_WHAT THE TASK ASKS_
Restating the records exactly is the whole task.

--- START ---

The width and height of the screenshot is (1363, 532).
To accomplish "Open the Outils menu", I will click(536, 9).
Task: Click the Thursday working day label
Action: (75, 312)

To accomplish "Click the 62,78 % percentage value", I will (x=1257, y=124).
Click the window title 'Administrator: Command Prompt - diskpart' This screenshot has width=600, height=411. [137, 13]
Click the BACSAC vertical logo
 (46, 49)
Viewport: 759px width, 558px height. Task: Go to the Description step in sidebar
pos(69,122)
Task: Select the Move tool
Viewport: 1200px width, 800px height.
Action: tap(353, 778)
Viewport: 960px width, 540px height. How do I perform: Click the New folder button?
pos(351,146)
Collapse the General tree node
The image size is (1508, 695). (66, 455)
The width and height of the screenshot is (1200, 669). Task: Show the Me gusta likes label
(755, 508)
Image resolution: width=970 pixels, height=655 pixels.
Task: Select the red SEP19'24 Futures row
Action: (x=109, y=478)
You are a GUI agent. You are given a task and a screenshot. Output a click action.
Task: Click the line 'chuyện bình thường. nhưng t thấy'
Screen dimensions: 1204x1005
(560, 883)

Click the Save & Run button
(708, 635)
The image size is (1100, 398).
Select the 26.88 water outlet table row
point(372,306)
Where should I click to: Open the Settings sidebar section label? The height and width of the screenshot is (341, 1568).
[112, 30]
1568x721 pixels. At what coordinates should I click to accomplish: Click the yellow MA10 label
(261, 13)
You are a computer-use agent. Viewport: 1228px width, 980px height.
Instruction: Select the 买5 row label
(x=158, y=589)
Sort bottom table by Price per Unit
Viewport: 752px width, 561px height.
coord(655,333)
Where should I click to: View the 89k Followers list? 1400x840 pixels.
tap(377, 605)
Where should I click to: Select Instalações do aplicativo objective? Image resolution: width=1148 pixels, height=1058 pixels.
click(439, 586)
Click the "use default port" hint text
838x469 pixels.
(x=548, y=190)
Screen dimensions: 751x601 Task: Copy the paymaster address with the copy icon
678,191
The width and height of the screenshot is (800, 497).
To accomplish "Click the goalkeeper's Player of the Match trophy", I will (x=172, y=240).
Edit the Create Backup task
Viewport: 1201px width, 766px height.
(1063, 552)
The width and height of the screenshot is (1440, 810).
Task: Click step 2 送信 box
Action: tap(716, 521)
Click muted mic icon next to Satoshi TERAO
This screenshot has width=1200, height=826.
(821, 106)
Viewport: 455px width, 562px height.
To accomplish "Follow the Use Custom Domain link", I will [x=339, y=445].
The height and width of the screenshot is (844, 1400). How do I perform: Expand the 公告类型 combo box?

--- END ---

_YOUR SOLUTION_
The width and height of the screenshot is (1363, 532).
To accomplish "Open the Outils menu", I will click(536, 9).
Task: Click the Thursday working day label
Action: (75, 312)

To accomplish "Click the 62,78 % percentage value", I will (x=1257, y=124).
Click the window title 'Administrator: Command Prompt - diskpart' This screenshot has width=600, height=411. [137, 13]
Click the BACSAC vertical logo
 (46, 49)
Viewport: 759px width, 558px height. Task: Go to the Description step in sidebar
pos(69,122)
Task: Select the Move tool
Viewport: 1200px width, 800px height.
Action: tap(353, 778)
Viewport: 960px width, 540px height. How do I perform: Click the New folder button?
pos(351,146)
Collapse the General tree node
The image size is (1508, 695). (66, 455)
The width and height of the screenshot is (1200, 669). Task: Show the Me gusta likes label
(755, 508)
Image resolution: width=970 pixels, height=655 pixels.
Task: Select the red SEP19'24 Futures row
Action: (x=109, y=478)
You are a GUI agent. You are given a task and a screenshot. Output a click action.
Task: Click the line 'chuyện bình thường. nhưng t thấy'
Screen dimensions: 1204x1005
(560, 883)

Click the Save & Run button
(708, 635)
The image size is (1100, 398).
Select the 26.88 water outlet table row
point(372,306)
Where should I click to: Open the Settings sidebar section label? The height and width of the screenshot is (341, 1568).
[112, 30]
1568x721 pixels. At what coordinates should I click to accomplish: Click the yellow MA10 label
(261, 13)
You are a computer-use agent. Viewport: 1228px width, 980px height.
Instruction: Select the 买5 row label
(x=158, y=589)
Sort bottom table by Price per Unit
Viewport: 752px width, 561px height.
coord(655,333)
Where should I click to: View the 89k Followers list? 1400x840 pixels.
tap(377, 605)
Where should I click to: Select Instalações do aplicativo objective? Image resolution: width=1148 pixels, height=1058 pixels.
click(439, 586)
Click the "use default port" hint text
838x469 pixels.
(x=548, y=190)
Screen dimensions: 751x601 Task: Copy the paymaster address with the copy icon
678,191
The width and height of the screenshot is (800, 497).
To accomplish "Click the goalkeeper's Player of the Match trophy", I will (x=172, y=240).
Edit the Create Backup task
Viewport: 1201px width, 766px height.
(1063, 552)
The width and height of the screenshot is (1440, 810).
Task: Click step 2 送信 box
Action: tap(716, 521)
Click muted mic icon next to Satoshi TERAO
This screenshot has width=1200, height=826.
(821, 106)
Viewport: 455px width, 562px height.
To accomplish "Follow the Use Custom Domain link", I will [x=339, y=445].
The height and width of the screenshot is (844, 1400). How do I perform: Expand the 公告类型 combo box?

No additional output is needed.